-- Exercise goal --
Please repeat exactly the lines below from the one containing "Click the help" down to the one containing "Task: Click the Manchester United club crest", both included, and nothing else.

============

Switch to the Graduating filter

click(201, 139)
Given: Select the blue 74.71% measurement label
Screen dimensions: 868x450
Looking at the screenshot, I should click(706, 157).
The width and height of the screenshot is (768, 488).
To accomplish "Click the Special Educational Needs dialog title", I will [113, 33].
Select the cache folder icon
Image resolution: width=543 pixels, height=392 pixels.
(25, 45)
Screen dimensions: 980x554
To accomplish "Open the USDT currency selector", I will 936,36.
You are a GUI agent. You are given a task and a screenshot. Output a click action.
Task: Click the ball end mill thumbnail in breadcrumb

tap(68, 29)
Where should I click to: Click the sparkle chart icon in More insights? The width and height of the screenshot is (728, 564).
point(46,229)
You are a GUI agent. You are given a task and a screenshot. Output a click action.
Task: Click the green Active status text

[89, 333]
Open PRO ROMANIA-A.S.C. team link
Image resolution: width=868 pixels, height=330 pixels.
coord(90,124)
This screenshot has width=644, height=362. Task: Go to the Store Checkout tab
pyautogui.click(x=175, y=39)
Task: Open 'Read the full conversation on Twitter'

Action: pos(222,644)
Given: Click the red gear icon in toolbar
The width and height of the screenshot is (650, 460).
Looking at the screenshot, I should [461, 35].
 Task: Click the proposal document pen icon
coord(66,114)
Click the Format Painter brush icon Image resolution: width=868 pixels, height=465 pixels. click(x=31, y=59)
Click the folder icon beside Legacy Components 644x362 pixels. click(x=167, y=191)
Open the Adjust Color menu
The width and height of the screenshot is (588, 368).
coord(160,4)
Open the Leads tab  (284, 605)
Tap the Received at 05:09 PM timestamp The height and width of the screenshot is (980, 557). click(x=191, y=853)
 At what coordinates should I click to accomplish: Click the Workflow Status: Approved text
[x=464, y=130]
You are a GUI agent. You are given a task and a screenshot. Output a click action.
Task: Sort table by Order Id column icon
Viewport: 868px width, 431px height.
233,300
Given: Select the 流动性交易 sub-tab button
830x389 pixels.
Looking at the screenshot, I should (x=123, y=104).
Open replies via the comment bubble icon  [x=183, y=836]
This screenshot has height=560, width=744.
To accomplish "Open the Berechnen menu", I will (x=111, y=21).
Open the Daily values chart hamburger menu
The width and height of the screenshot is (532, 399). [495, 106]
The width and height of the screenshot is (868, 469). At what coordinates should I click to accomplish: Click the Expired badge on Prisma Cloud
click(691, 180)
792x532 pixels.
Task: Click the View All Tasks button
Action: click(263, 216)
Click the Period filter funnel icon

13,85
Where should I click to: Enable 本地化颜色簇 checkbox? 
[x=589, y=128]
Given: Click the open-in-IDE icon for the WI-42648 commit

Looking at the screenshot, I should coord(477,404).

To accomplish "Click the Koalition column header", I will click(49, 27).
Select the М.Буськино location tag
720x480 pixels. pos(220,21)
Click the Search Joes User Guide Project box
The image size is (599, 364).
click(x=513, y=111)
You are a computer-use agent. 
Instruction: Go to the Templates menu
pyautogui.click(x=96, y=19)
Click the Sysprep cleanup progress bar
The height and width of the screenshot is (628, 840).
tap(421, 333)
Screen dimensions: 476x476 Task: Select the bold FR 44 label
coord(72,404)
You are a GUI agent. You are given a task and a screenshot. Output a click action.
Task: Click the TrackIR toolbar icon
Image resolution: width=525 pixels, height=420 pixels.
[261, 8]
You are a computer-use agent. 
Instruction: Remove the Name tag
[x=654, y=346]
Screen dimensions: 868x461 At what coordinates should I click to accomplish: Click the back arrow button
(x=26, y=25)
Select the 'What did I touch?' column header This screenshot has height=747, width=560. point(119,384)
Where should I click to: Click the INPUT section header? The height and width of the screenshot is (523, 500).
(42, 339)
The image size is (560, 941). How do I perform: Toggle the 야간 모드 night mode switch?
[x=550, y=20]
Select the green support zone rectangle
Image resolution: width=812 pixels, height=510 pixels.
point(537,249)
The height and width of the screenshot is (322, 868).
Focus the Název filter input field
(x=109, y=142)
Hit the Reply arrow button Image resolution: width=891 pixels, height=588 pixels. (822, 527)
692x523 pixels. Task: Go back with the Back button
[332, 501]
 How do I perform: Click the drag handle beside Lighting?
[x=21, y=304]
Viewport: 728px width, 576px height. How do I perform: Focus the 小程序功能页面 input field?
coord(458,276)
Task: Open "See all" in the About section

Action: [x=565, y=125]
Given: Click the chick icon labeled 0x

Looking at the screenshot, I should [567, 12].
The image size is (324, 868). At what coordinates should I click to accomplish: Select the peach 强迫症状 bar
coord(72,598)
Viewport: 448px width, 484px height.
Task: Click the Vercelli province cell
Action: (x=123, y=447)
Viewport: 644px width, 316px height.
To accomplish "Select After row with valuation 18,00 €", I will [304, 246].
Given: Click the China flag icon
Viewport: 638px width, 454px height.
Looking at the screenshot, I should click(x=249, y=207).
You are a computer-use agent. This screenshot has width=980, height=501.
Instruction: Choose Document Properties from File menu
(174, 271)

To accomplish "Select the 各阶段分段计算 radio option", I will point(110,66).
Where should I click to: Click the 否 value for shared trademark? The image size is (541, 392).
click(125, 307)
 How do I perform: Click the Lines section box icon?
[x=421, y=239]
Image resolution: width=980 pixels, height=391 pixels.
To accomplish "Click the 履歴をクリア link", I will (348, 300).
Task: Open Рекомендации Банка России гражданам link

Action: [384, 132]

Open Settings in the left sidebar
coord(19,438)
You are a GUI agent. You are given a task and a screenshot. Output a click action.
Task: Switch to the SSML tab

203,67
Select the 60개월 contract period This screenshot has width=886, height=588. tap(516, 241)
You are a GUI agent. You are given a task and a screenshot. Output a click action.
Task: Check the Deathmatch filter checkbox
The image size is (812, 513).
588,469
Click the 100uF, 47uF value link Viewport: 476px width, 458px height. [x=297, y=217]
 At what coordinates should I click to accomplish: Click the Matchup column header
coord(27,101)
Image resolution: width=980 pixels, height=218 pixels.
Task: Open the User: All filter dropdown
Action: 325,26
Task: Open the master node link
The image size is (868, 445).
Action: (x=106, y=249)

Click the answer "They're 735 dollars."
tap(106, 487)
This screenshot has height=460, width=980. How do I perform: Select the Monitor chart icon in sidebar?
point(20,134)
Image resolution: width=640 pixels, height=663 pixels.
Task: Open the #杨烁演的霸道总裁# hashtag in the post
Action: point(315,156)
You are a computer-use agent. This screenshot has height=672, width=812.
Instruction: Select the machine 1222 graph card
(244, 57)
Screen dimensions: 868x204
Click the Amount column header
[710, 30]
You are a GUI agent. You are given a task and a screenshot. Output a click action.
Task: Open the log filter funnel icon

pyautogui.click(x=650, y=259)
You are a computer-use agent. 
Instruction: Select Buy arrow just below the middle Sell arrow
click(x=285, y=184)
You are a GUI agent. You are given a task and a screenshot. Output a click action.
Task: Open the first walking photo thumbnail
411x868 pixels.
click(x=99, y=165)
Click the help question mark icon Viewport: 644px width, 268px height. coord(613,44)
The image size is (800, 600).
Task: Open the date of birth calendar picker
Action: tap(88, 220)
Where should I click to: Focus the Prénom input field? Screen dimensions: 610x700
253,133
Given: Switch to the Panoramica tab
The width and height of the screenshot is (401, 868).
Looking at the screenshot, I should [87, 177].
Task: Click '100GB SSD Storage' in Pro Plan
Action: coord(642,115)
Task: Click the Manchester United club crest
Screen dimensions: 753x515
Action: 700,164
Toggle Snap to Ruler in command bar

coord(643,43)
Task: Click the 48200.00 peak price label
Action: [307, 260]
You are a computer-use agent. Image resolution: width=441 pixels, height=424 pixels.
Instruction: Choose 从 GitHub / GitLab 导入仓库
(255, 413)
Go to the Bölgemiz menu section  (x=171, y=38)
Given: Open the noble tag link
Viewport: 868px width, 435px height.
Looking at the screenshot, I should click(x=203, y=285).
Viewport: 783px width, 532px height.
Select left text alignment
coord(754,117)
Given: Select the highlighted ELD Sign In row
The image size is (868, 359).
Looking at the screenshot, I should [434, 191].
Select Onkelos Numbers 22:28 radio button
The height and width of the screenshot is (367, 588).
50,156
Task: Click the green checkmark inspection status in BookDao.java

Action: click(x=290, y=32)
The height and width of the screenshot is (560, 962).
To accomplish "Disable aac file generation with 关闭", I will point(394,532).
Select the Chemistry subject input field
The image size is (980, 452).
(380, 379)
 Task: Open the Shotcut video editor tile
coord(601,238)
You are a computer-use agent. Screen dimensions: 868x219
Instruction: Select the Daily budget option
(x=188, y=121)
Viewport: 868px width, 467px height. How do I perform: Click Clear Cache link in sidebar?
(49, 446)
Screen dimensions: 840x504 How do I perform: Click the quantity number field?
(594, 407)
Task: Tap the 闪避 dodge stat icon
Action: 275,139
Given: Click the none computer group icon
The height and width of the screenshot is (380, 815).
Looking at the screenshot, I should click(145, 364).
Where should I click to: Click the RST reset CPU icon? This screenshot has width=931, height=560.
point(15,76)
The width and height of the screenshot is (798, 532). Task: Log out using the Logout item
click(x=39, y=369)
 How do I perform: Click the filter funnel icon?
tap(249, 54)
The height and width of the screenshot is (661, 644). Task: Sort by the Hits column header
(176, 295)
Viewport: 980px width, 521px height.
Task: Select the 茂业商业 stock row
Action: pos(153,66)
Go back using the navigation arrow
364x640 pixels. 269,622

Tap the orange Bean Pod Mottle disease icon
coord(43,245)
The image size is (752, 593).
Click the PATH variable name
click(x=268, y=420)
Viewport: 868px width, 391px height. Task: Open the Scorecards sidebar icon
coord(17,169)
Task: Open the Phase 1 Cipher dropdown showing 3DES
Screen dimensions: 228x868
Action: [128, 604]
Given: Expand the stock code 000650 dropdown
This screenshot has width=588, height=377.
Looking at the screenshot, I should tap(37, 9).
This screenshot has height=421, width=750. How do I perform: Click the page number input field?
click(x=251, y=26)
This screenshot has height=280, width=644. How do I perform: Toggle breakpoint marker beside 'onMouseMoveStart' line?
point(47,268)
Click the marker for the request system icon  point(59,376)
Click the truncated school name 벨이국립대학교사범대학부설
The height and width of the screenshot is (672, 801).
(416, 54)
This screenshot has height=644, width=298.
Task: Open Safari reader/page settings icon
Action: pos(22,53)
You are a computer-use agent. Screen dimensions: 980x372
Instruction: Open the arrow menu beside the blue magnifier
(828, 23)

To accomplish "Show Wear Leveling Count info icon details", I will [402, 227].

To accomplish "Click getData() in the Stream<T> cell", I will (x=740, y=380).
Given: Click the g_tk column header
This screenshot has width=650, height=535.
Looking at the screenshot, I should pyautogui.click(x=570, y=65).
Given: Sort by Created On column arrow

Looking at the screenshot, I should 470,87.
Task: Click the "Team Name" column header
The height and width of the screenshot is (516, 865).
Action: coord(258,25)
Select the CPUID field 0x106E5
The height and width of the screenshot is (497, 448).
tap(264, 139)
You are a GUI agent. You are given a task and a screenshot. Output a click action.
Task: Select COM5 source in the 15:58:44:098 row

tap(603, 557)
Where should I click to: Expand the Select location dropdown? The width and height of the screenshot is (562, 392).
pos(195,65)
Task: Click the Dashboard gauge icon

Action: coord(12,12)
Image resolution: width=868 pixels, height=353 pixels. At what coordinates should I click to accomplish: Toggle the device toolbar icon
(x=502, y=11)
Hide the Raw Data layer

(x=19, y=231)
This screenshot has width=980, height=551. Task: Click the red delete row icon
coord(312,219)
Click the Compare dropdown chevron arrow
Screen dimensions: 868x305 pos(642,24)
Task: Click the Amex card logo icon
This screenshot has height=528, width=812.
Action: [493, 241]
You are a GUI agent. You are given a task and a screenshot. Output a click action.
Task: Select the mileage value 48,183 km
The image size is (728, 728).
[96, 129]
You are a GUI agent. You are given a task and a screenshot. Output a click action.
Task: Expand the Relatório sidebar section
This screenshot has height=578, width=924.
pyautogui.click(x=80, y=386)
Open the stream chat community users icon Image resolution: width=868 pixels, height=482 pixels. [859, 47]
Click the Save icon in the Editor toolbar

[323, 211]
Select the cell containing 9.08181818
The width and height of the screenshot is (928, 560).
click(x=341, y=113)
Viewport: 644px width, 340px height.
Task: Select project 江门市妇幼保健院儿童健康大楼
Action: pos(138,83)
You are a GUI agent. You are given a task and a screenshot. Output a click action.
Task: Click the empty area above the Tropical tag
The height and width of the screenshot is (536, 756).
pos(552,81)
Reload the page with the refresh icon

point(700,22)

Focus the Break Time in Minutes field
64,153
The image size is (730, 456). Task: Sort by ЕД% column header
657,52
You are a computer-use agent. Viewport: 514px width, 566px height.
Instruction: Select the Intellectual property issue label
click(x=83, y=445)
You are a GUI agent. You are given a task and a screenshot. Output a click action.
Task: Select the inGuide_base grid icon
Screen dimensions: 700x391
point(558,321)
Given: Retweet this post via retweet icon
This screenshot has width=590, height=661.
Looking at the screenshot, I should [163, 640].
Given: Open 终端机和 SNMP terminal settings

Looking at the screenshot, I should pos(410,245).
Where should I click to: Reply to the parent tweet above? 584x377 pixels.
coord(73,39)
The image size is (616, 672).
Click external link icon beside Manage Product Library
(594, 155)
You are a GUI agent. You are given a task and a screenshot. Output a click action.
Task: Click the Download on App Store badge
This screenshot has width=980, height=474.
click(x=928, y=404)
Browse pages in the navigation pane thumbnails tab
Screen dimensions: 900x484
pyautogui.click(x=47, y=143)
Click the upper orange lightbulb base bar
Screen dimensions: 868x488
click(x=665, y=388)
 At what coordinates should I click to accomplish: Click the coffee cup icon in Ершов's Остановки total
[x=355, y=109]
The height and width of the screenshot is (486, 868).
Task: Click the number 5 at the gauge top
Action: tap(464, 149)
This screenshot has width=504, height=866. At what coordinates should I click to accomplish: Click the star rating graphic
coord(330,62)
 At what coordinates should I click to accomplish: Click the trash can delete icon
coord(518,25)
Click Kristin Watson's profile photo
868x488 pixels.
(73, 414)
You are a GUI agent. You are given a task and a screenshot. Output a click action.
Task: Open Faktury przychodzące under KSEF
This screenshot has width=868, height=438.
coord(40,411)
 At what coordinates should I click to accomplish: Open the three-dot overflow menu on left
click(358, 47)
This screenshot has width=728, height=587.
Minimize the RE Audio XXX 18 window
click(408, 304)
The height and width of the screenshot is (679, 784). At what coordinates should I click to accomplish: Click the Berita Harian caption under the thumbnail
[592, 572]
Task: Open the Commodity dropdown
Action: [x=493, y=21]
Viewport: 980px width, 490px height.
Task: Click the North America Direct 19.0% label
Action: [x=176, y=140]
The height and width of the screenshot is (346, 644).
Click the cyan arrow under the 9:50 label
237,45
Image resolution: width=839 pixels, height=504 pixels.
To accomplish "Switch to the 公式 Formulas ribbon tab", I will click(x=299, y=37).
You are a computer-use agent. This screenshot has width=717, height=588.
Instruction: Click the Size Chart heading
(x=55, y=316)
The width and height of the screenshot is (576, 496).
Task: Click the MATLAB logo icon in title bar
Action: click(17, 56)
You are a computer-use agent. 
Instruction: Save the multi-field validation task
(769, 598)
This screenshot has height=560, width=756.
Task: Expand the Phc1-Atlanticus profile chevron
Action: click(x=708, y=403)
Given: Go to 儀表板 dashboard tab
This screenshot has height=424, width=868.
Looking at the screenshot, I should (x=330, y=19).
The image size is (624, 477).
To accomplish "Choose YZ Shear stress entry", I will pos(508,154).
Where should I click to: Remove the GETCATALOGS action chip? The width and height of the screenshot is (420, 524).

============

-- Response area --
Click the help question mark icon Viewport: 644px width, 268px height. coord(613,44)
The image size is (800, 600).
Task: Open the date of birth calendar picker
Action: tap(88, 220)
Where should I click to: Focus the Prénom input field? Screen dimensions: 610x700
253,133
Given: Switch to the Panoramica tab
The width and height of the screenshot is (401, 868).
Looking at the screenshot, I should [87, 177].
Task: Click '100GB SSD Storage' in Pro Plan
Action: coord(642,115)
Task: Click the Manchester United club crest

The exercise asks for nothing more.